Por Cristian Ariel Mangini
Entre las etiquetas que se extienden a varios medios la de “indie” o “independiente” es una de las más utilizadas y, por momentos, problemática. Tanto en el cine como en la música es un rótulo bastante común que abarca a determinadas libertades creativas, un medio de producción alternativo para la difusión, cierta audacia que se sale de la estética dominante del “mainstream”; todos rasgos que parecen certeros pero ocasionalmente la línea entre lo “mainstream” y lo “indie” se esfuma, poniendo en evidencia que quizás la etiqueta era innecesaria. En todo caso, los videojuegos “indies” forman parte de una determinada clasificación, sin que ello haga referencia a un género o subgénero.
Vamos primero a una definición: se considera un videojuego indie a aquel que es producido por estudios pequeños o apenas una sociedad de dos o tres desarrolladores, en contraposición a los videojuegos producidos a un nivel triple A por empresas como Ubi Soft o Nintendo, por arrojar algunos nombres. A pesar de contar con un presupuesto menos holgado esto garantiza una visión más “autoral” del videojuego, donde el desarrollador imprime su nombre, dando títulos tan personales como el Undertale, que tiene la marca de Toby Fox porque se ocupa del desarrollo, el diseño y la banda sonora.
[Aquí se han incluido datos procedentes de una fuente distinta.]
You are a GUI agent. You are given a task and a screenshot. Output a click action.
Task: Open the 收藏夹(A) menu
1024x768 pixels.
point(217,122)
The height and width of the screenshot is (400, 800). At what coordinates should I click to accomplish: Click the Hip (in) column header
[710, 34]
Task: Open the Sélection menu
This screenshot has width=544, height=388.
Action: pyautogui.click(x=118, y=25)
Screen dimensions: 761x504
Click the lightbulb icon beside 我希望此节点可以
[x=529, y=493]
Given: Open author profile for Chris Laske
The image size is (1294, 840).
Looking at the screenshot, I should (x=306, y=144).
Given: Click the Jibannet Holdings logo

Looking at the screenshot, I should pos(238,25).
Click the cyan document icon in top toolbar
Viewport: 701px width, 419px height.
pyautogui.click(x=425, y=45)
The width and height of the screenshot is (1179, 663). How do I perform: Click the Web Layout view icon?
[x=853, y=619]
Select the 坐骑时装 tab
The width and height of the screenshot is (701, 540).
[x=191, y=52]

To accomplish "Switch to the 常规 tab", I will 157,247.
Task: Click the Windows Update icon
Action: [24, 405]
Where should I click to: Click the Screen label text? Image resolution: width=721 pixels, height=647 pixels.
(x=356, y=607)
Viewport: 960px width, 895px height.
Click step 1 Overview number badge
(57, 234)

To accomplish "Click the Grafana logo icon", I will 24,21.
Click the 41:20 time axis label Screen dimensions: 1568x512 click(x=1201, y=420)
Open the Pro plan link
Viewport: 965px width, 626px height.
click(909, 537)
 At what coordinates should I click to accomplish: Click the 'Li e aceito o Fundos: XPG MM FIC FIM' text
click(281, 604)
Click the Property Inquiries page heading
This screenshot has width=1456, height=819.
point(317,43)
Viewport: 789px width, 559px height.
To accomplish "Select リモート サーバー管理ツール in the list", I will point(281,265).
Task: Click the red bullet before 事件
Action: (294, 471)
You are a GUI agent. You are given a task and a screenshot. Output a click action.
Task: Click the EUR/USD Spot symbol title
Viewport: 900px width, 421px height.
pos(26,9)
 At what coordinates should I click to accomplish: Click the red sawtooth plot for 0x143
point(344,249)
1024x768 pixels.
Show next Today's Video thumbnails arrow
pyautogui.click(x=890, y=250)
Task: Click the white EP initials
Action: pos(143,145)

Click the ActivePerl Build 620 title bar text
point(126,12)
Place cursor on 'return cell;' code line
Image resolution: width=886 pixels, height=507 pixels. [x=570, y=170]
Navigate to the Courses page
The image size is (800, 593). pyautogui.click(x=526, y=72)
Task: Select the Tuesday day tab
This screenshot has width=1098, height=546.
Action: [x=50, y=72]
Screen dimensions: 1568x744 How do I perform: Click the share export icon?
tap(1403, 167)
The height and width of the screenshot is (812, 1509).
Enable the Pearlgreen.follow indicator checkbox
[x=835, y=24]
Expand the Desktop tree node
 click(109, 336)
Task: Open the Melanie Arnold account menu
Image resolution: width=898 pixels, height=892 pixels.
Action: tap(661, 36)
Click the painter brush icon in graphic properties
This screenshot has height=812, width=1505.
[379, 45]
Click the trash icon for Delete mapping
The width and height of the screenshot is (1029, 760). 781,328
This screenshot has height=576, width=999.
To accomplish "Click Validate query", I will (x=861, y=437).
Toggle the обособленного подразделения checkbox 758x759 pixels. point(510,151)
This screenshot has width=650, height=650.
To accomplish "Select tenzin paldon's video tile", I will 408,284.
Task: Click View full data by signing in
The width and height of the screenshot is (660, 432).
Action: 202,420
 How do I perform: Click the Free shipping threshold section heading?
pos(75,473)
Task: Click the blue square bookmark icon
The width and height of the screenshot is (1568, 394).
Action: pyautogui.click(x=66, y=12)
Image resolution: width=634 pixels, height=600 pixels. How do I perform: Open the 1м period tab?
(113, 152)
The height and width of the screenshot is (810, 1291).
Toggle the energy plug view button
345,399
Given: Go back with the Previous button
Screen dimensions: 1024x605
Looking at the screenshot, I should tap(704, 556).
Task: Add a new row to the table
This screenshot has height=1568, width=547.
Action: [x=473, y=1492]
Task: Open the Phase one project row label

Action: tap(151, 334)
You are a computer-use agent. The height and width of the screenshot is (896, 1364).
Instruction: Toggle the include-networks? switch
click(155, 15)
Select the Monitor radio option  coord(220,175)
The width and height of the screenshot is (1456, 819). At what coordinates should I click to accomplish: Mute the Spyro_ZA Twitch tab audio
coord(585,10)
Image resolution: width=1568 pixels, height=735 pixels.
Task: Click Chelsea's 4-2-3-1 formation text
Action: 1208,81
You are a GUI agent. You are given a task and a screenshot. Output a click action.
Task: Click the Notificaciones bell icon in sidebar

Otro ejemplo notable es el increíble Cuphead del 2017, que tiene una visión creativa arrolladora al tomar el estilo animado que dominó la década del ‘20 (llamada Rubber Hose), pero también el estilo de Disney en sus cortos animados y el surrealismo caótico de Fleischer Studios. A pesar de ser desarrollado por el pequeño estudio canadiense Studio MDHR, que en un comienzo eran apenas dos hermanos con colaboradores ocasionales, el boca en boca sobre su trabajado y original aspecto lo hizo un éxito estridente que lo ha llevado a ser adaptado a una tira de animación de Netflix.
Pero, a pesar de que se trata de una etapa donde hay un boom de juegos indies, no se trata de algo novedoso. Los videojuegos indies comenzaron a plantearse como una alternativa a mediados de los 80’s, cuando el dominio del mercado de gigantes como Activision o Sega y la crisis de la caída de Atari aún retumbaba y se buscaban caminos de producción alternativos. De esta etapa es importante mencionar un juego relevante como el Manic Miner de 1983, un plataformas clásico que fue diseñado por apenas una persona: Matthew Smith. Durante esta etapa la plataforma por excelencia del “indie” fueron los sistemas de computadoras como la Commodore 64 o la ZX Spectrum. Si bien el nombre de los sistemas cambió en los 90’s, las computadoras continuaron siendo el espacio donde dominaron los juegos bajo esta etiqueta, en parte gracias a la inclusión de los shareware con títulos que se distribuían por revistas especializadas o se adquirían a un precio módico para probar una pequeña parte del juego. Si el shareware tenía éxito el juego completo era aprobado inmediatamente, como sucedió con el Doom. Este formato permitió que el jugador se internase en juegos con escenarios atípicos, alguna vuelta de tuerca sobre un género tradicional, sin invertir una gran suma de dinero y apoyando a realizadores independientes que no tenían forma de llegar a un potencial público.
En la actualidad, y ya desde hace unos años, plataformas como Steam nos permiten aproximarnos a una cartera de juegos independientes que se ofertan como alternativas a juegos más conocidos. Por otro lado, sitios como Kongregate, considerado el “You Tube de los videojuegos”, cuentan con un abanico de realizadores que hacen sus primeros pasos con títulos experimentales que se pueden jugar desde el mismo sitio. El peso cada vez mayor de los juegos independientes en el mercado llevó a que las consolas adopten un modelo de estudios pequeños que son apadrinados por estudios más grandes, permitiendo mayor libertad creativa (Square Enix es un ejemplo con el juego I am Setsuna, desarrollado por Tokyo Rpg Factory).